◆ Extracted entries ◆

_ _ _

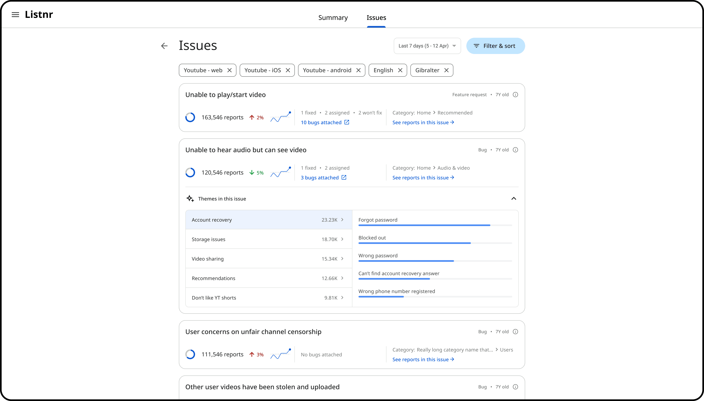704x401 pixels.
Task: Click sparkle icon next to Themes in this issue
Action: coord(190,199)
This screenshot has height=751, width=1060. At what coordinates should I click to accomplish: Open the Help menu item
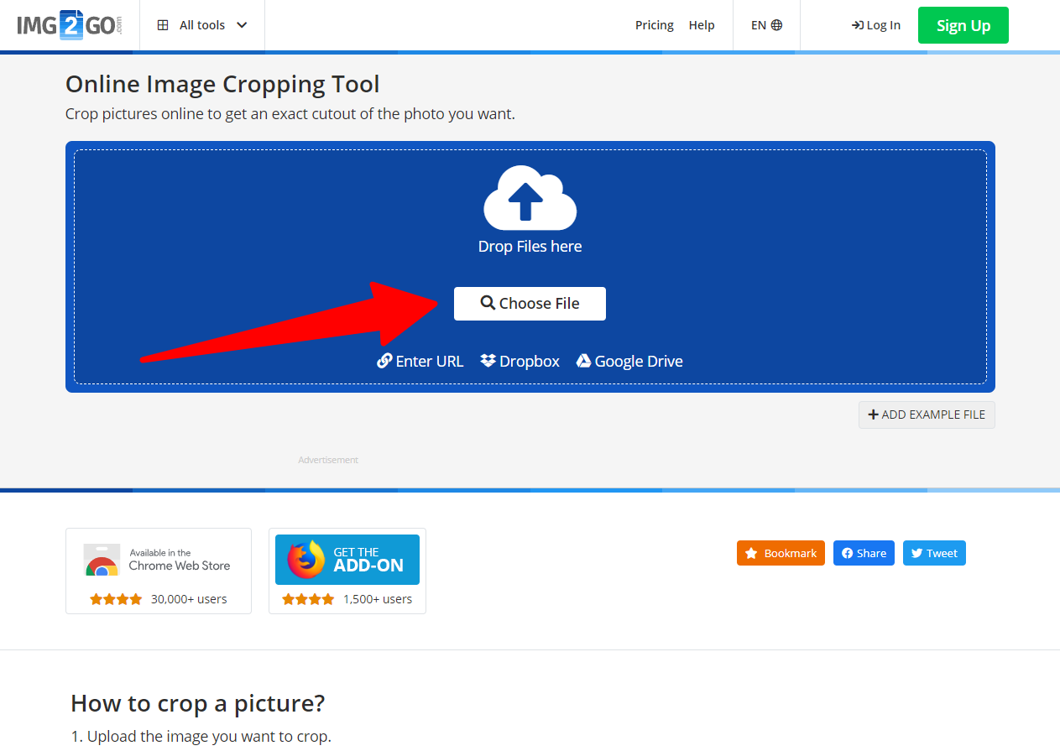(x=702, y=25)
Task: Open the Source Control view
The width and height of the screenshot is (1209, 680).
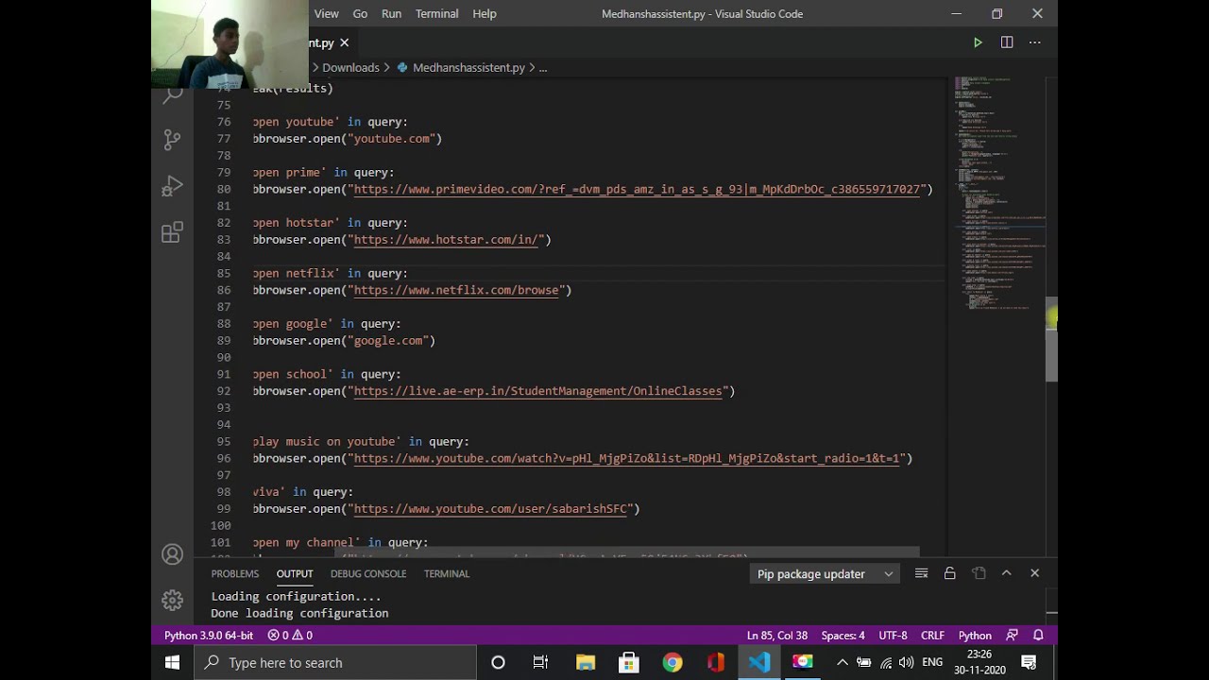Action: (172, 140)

_ _ _

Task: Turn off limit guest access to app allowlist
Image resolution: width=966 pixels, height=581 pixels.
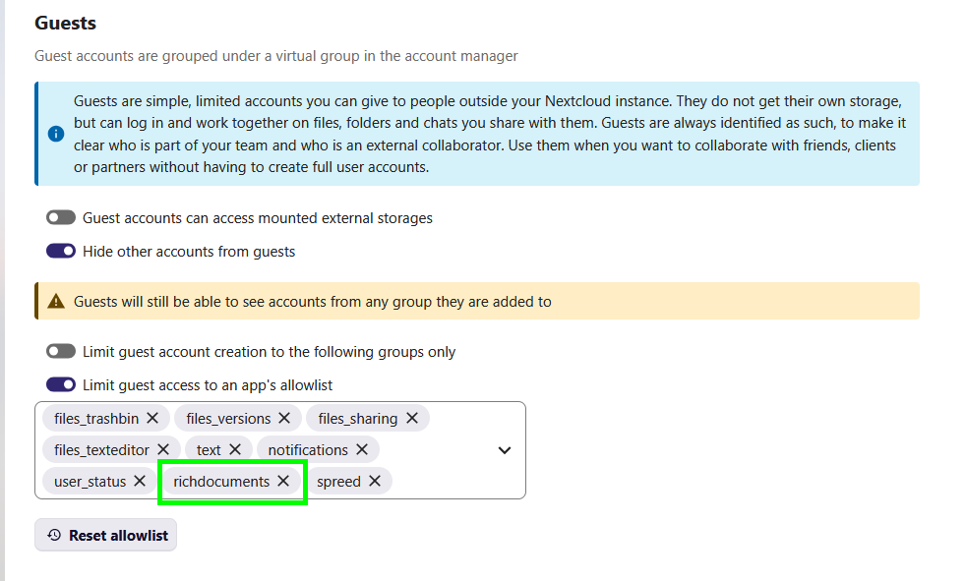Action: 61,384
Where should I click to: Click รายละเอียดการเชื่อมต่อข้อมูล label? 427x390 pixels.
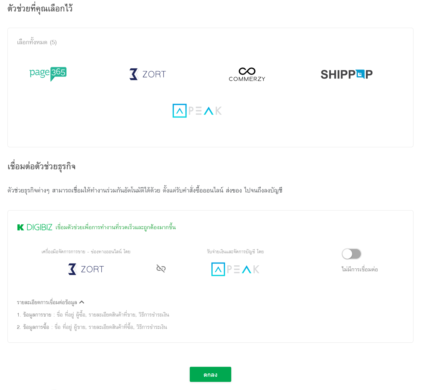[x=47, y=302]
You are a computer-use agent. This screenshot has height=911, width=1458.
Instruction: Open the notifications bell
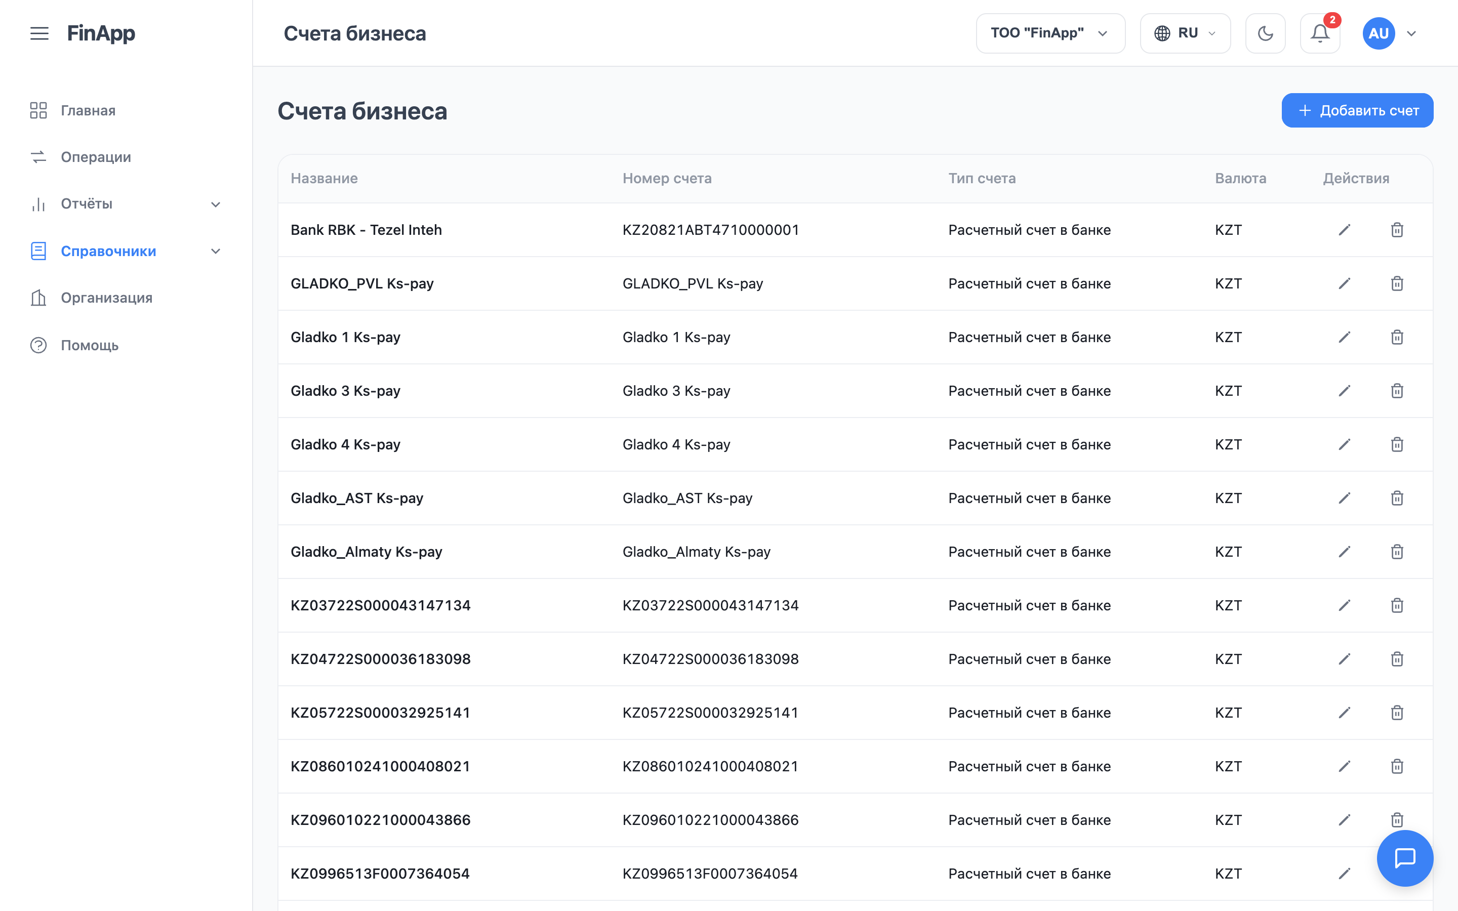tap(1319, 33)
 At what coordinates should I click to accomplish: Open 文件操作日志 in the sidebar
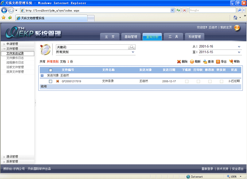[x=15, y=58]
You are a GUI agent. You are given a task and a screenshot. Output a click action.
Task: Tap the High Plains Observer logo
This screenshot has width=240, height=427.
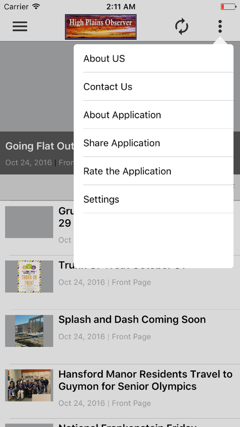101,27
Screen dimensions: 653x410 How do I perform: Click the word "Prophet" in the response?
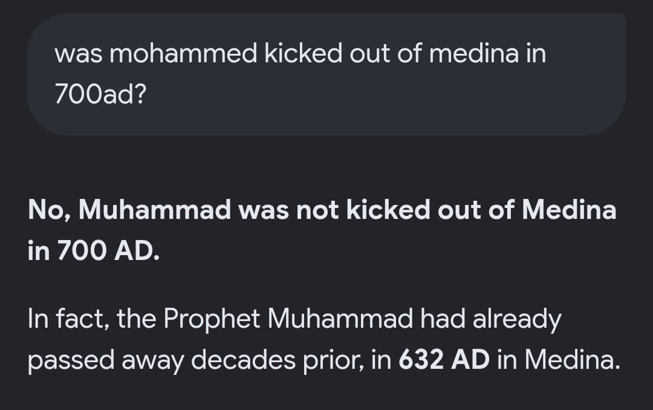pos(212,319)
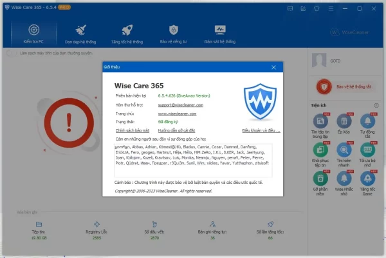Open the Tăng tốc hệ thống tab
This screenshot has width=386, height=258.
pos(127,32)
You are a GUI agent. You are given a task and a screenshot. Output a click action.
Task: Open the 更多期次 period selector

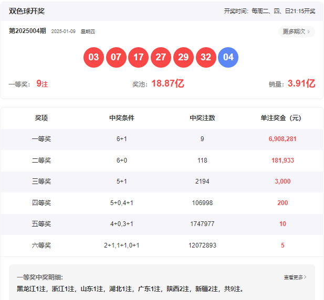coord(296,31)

_ _ _

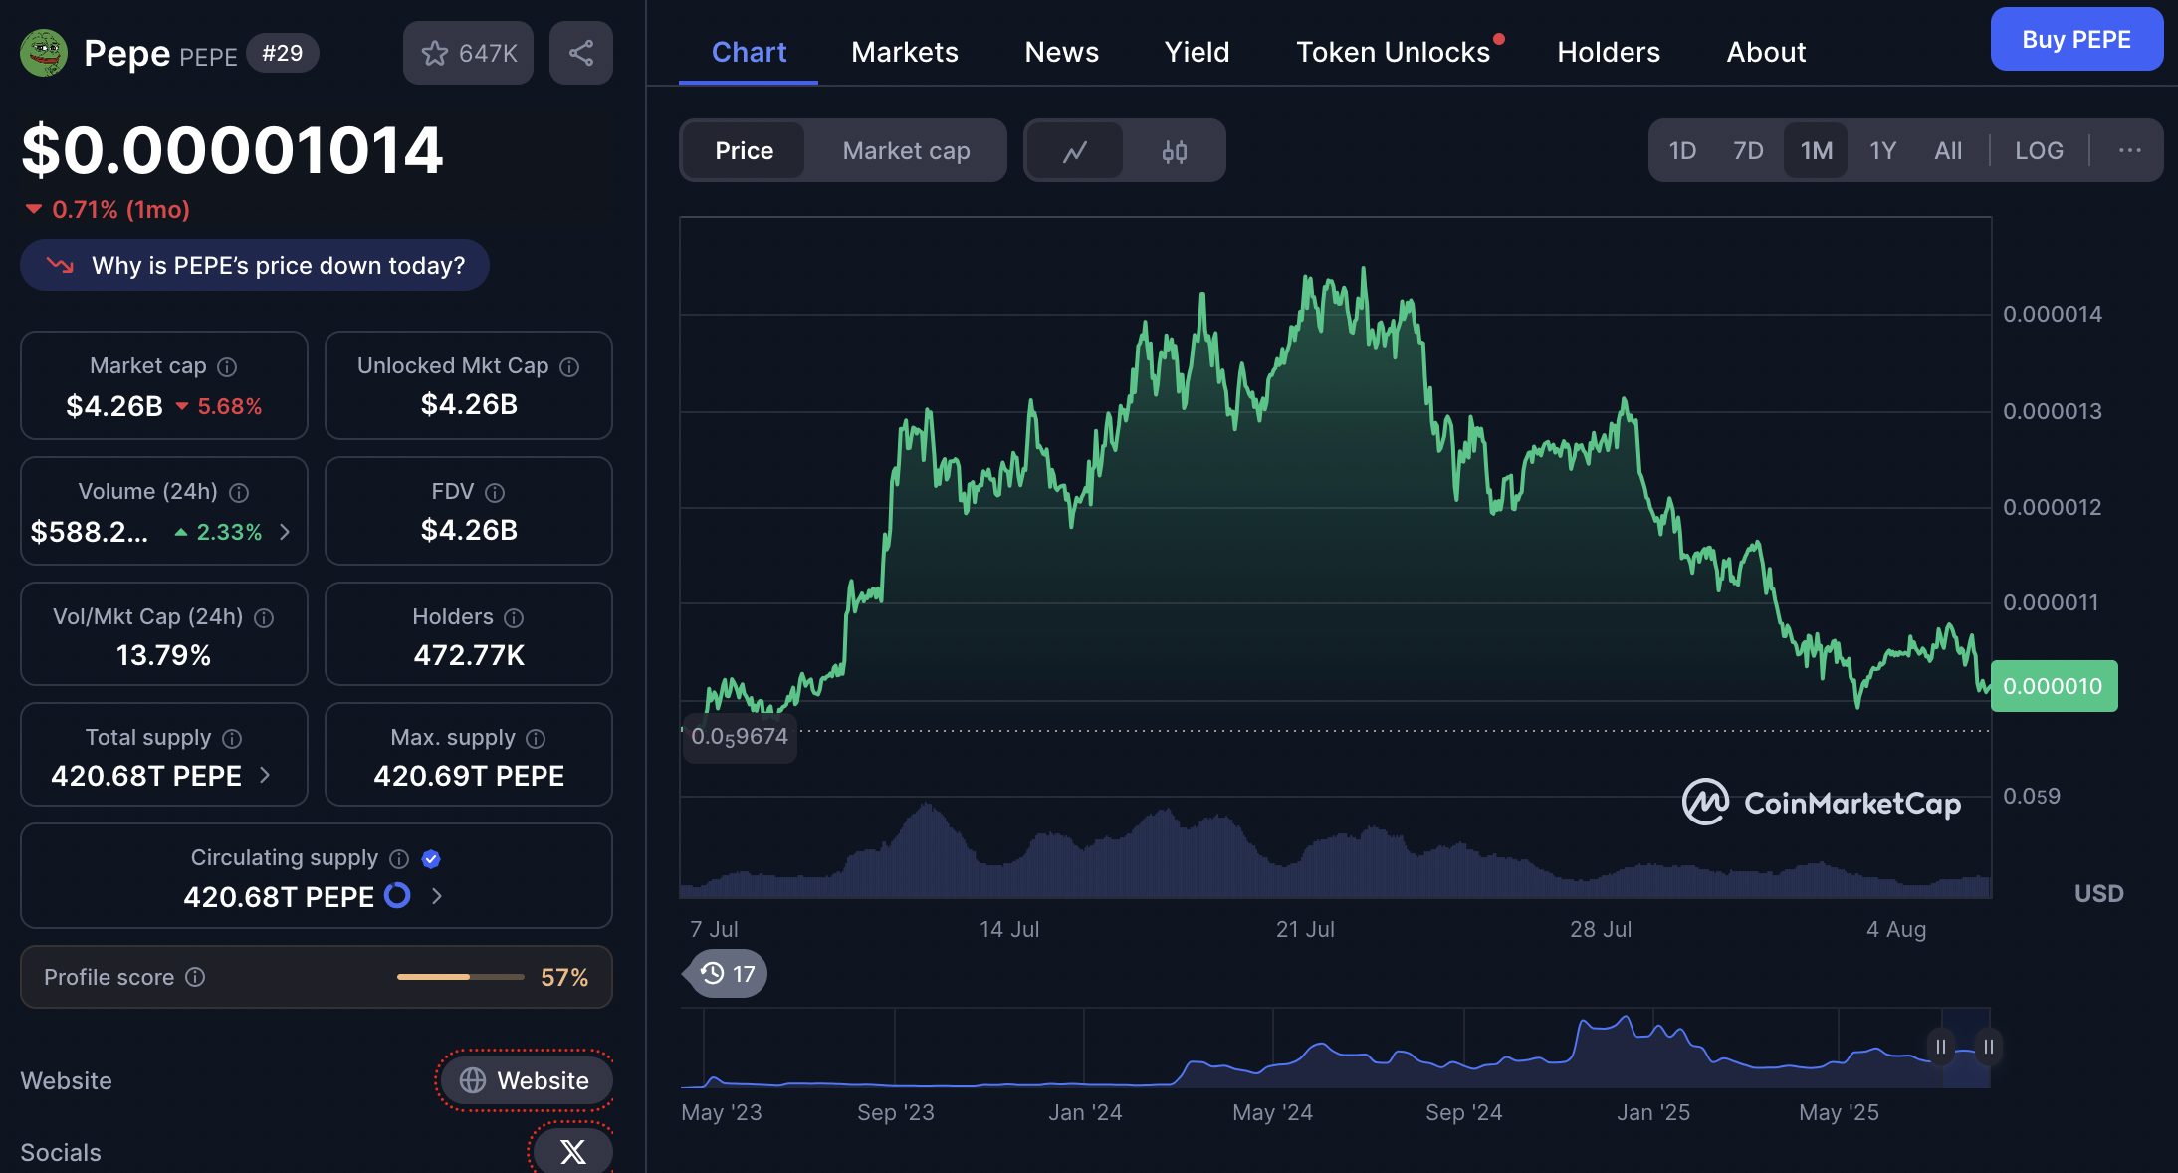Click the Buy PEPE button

_ _ _

◆ What is required ◆
Reproduce the records verbatim, from the line containing "704x401 pixels." through the line containing "Action: (172, 140)", with both of those lines included. Omit the pictures.

◆ Task response ◆
704x401 pixels.
Task: Click sparkle icon next to Themes in this issue
Action: coord(190,199)
This screenshot has height=751, width=1060. At what coordinates should I click to accomplish: Open the Help menu item
(x=702, y=25)
Task: Open the Source Control view
The width and height of the screenshot is (1209, 680).
Action: (172, 140)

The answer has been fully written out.